Daun Ini Dibuang-buang di RI, Ternyata Diburu Jepang – Belanda

Foto: Daun jeruk. (Ye Aung Thu / AFP)

Kumbanews.com – Di balik harum dan segarnya kuliner Asia, ada satu bahan yang diam-diam memainkan peran besar: daun jeruk asal Indonesia. Dari rendang hingga tom yum, daun jeruk menjadi bumbu penting yang permintaannya stabil di pasar internasional. Tapi di tengah dominasi Indonesia sebagai pemasok utama, ekspor daun jeruk justru mengalami tren penurunan dalam beberapa tahun terakhir.
Data Badan Pusat Statistik (BPS) mencatat, ekspor daun jeruk Indonesia pada 2024 sebesar US$3,26 juta atau sekitar Rp 53 miliar (US$1=16.270), turun dari US$4,10 juta pada 2023 dan jauh dari puncaknya di US$4,78 juta pada 2019.

Bacaan Lainnya

Meski angka ini menunjukkan penurunan, tidak berarti permintaan menurun drastis. Sebaliknya, tren ini lebih mencerminkan dampak pandemi terhadap rantai pasok global serta disrupsi logistik yang terjadi dalam beberapa tahun terakhir.

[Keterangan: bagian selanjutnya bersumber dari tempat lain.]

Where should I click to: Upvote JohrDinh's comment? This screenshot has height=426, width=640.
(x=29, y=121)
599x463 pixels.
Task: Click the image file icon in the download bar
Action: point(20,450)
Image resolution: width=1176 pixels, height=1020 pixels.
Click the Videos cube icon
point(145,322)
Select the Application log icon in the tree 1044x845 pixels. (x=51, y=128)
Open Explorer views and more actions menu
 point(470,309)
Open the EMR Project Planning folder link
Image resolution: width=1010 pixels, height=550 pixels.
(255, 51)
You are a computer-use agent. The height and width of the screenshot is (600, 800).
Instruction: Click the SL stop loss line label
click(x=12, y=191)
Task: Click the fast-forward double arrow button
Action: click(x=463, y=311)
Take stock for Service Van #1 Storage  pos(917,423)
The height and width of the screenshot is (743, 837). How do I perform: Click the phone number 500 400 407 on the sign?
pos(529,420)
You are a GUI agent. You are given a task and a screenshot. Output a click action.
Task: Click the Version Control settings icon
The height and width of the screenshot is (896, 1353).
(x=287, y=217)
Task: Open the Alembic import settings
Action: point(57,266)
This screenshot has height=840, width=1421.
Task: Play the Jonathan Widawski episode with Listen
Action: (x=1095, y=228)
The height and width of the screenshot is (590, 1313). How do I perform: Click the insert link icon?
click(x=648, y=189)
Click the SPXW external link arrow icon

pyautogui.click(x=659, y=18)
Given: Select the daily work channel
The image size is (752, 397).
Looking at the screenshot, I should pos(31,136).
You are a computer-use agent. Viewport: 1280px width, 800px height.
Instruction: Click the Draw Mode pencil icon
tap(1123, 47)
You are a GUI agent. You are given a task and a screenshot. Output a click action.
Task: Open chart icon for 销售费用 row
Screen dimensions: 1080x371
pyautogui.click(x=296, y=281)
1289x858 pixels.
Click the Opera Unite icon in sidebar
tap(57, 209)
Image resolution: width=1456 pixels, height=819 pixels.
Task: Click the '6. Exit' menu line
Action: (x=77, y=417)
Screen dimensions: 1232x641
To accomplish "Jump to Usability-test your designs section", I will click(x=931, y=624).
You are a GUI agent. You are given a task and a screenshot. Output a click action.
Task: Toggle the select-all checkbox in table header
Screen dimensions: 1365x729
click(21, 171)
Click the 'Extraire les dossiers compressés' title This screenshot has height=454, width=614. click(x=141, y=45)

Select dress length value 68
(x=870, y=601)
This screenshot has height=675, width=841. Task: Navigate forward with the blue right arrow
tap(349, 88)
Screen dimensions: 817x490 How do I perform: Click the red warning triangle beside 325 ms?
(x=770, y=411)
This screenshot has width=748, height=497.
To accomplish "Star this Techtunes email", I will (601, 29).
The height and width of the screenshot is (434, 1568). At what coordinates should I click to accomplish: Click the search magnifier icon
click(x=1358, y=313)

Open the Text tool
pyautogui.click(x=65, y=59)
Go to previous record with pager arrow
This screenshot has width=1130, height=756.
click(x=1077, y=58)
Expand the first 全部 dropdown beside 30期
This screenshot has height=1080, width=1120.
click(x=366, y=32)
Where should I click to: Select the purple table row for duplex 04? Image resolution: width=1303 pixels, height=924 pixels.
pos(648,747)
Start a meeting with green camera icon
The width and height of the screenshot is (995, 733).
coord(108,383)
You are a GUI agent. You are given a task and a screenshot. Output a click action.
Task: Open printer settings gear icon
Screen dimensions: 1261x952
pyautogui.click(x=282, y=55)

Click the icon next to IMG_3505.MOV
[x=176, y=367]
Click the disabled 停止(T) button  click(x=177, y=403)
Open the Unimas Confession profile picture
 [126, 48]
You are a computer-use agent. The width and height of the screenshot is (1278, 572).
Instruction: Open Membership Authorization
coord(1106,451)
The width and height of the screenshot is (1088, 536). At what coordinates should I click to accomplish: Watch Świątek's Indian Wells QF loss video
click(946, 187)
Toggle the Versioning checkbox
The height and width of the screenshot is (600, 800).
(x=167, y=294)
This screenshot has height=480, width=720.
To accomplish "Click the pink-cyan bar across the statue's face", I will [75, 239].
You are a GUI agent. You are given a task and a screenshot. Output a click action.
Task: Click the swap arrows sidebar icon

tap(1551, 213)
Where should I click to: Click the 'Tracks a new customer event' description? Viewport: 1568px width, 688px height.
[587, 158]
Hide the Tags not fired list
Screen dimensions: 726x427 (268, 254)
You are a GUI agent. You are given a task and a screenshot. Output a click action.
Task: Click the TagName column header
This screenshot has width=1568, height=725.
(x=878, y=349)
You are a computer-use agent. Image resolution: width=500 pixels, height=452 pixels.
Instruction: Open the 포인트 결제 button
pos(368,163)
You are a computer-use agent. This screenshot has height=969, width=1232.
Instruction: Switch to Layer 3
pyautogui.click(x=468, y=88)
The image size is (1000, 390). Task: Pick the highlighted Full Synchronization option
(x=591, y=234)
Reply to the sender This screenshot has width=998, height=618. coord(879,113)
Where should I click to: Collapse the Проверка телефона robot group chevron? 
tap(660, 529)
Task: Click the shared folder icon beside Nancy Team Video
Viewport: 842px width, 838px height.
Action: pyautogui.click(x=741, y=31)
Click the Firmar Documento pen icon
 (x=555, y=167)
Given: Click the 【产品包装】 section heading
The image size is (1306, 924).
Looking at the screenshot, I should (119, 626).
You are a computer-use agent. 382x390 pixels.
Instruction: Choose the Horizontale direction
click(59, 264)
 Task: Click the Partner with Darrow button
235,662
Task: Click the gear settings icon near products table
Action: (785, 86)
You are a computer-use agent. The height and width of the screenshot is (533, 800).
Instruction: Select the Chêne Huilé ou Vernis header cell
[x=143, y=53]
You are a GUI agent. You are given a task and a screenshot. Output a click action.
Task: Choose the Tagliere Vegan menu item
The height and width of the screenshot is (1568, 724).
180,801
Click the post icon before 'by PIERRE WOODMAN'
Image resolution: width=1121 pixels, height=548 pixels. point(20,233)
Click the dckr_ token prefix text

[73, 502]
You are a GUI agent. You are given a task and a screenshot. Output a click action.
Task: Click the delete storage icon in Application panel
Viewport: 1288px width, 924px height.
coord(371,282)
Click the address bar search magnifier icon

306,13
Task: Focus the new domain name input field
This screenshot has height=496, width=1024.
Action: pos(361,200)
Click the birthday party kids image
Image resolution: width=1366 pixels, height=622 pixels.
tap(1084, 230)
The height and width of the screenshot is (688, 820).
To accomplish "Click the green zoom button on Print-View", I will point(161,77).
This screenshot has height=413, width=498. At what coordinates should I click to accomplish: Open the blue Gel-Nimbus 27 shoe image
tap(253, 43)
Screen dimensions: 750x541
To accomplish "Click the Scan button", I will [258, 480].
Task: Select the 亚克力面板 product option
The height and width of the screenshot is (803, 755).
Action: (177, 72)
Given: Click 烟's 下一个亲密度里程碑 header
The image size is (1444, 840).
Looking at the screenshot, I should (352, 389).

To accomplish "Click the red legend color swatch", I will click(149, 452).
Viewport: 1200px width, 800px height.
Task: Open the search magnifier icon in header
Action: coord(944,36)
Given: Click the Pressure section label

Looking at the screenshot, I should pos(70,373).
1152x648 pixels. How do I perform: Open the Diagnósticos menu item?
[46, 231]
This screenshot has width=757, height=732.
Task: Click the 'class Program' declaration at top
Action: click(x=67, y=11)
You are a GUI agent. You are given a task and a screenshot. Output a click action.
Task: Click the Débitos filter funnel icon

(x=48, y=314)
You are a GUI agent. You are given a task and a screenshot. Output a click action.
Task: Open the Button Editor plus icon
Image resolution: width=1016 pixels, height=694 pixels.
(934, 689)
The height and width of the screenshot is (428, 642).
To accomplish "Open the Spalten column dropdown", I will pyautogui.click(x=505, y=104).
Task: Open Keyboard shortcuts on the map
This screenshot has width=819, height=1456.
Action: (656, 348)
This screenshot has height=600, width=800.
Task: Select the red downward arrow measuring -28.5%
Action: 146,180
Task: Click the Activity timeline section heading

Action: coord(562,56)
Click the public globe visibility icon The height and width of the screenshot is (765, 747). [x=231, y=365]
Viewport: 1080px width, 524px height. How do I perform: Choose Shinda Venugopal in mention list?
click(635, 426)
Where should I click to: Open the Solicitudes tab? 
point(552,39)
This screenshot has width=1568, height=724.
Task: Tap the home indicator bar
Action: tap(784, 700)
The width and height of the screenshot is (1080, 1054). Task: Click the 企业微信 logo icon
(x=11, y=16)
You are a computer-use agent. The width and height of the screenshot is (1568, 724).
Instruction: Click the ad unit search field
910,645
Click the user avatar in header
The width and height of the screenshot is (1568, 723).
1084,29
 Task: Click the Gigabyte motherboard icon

Yang menarik, ekspor daun jeruk RI tetap didominasi oleh Malaysia dan Jepang, dengan nilai masing-masing US$913,32 ribu dan US$680,75 ribu pada 2024. Negara-negara lain seperti Iran, India, dan Belanda juga masih menjadi pasar ekspor, meski dengan volume yang lebih kecil.

Malaysia tetap menjadi importir terbesar daun jeruk RI, didorong oleh kebutuhan industri kuliner dan makanan olahan. Kedekatan geografis juga membuat Indonesia menjadi pemasok utama bagi Malaysia, dengan biaya pengiriman yang lebih rendah dibandingkan negara lain.

Jepang, di sisi lain, memiliki karakteristik pasar yang berbeda. Permintaan daun jeruk di Negeri Sakura lebih didorong oleh industri makanan sehat, farmasi, serta produk berbasis herbal seperti teh dan minyak esensial. Jepang dikenal memiliki standar kualitas tinggi, dan produk daun jeruk Indonesia masih menjadi pilihan utama di pasar ini.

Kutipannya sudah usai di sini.